> _Aim of the task_
Return, exactly and in full, the lines of the records below starting at the one with "Women Career Agent LIC (416, 110)" and ending at the one with "Rapid Prototyping (111, 1092)", and no other lines.

> _Task inputs_
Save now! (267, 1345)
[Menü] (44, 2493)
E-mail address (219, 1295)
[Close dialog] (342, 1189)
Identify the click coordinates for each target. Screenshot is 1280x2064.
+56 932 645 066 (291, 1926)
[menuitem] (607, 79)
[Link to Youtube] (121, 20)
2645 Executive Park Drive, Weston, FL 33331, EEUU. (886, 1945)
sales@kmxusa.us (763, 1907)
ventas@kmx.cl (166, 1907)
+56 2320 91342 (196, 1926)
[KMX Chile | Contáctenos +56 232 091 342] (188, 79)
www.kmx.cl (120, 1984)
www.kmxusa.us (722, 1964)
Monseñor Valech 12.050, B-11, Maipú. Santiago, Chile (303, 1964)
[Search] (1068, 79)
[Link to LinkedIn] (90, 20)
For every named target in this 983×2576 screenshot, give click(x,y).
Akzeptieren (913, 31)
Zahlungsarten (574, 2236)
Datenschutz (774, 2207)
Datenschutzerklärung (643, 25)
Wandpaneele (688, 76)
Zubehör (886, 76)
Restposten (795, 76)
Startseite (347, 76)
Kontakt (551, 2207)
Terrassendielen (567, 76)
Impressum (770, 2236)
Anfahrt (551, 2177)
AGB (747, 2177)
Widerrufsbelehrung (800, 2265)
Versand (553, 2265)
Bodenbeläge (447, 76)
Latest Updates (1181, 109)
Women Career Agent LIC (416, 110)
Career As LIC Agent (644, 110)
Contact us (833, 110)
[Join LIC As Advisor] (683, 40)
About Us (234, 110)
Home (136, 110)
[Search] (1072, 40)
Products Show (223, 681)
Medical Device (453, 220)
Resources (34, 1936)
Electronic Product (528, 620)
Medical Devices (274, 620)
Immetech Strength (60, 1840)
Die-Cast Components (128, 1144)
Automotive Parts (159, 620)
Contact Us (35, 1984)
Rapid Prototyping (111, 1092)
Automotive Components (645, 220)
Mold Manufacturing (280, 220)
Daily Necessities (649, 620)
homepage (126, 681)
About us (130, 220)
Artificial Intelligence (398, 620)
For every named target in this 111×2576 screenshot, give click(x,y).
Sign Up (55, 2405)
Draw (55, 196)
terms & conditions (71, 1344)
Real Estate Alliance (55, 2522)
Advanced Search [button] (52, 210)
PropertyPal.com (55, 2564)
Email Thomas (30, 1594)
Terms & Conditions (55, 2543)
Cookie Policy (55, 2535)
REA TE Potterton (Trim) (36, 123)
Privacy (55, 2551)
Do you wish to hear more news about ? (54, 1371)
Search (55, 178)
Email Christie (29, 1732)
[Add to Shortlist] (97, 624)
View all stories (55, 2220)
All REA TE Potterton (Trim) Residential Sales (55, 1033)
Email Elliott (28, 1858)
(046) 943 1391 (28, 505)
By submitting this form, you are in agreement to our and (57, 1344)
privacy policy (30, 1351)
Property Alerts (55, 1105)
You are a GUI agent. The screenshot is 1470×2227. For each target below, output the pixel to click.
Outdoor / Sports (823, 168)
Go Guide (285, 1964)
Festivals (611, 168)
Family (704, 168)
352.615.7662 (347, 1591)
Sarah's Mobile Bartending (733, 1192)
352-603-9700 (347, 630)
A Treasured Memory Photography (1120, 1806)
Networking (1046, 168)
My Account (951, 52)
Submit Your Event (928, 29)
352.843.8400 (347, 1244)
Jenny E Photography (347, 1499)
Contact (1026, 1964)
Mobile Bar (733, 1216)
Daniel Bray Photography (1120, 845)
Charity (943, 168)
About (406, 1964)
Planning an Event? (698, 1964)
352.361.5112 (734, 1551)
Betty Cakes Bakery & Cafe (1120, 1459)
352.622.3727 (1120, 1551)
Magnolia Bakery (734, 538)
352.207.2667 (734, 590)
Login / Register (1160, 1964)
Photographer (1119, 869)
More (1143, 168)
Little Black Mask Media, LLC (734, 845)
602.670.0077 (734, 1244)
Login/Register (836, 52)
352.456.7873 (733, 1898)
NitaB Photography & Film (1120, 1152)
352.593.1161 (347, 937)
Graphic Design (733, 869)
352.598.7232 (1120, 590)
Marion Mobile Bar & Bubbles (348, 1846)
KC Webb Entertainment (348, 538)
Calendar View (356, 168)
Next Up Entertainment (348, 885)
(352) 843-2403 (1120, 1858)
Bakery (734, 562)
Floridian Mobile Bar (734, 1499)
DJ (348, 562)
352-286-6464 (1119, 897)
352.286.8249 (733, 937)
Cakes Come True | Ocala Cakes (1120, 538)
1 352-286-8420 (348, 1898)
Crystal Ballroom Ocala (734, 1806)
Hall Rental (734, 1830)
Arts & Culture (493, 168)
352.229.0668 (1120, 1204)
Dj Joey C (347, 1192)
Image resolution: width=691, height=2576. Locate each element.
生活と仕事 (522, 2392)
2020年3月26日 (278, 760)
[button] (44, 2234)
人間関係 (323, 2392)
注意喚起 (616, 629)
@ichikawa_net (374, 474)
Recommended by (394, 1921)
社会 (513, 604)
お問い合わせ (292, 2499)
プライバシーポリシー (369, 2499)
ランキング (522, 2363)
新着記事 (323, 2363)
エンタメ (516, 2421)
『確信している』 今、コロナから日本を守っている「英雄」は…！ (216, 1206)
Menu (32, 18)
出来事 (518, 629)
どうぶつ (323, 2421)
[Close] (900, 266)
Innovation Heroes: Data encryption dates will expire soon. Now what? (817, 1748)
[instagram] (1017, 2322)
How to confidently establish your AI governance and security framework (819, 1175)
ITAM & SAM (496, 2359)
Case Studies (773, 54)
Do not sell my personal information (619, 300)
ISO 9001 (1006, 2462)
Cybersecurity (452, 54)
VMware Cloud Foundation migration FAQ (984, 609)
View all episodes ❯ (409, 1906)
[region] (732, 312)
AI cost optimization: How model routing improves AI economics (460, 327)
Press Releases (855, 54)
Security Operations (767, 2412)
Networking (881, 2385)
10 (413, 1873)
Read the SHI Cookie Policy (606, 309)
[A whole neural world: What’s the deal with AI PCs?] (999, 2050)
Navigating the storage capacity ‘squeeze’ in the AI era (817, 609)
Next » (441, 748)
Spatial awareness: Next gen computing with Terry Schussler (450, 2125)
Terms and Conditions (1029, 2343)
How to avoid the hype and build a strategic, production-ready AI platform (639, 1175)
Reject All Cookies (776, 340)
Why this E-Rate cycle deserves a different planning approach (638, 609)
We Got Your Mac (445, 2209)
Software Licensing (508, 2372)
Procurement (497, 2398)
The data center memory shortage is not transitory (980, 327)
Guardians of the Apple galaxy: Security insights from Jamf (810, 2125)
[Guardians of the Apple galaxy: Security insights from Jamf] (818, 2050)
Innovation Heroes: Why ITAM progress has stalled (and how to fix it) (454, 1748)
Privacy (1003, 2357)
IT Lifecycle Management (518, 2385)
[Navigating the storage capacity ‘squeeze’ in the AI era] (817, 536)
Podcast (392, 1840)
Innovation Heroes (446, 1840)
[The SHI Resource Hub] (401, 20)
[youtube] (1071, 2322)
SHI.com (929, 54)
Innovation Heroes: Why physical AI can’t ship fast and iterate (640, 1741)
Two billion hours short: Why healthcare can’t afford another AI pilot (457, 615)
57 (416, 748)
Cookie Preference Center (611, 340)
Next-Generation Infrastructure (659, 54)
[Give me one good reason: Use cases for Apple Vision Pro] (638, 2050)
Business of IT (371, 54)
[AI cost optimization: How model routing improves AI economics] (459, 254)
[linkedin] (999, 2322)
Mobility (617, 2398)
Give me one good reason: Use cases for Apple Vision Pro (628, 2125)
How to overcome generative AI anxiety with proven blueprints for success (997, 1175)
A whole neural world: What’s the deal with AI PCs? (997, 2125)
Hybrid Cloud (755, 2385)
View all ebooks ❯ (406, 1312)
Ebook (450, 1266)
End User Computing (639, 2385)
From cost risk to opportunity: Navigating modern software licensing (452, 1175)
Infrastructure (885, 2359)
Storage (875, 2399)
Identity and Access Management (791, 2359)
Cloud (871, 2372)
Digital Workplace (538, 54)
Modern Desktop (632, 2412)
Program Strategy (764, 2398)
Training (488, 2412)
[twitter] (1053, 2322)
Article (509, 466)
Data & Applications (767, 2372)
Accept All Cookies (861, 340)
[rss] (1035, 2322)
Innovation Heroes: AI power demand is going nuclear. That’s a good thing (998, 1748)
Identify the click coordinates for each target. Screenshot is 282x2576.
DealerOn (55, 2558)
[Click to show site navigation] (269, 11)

> _Answer space_
Women Career Agent LIC (416, 110)
Career As LIC Agent (644, 110)
Contact us (833, 110)
[Join LIC As Advisor] (683, 40)
About Us (234, 110)
Home (136, 110)
[Search] (1072, 40)
Products Show (223, 681)
Medical Device (453, 220)
Resources (34, 1936)
Electronic Product (528, 620)
Medical Devices (274, 620)
Immetech Strength (60, 1840)
Die-Cast Components (128, 1144)
Automotive Parts (159, 620)
Contact Us (35, 1984)
Rapid Prototyping (111, 1092)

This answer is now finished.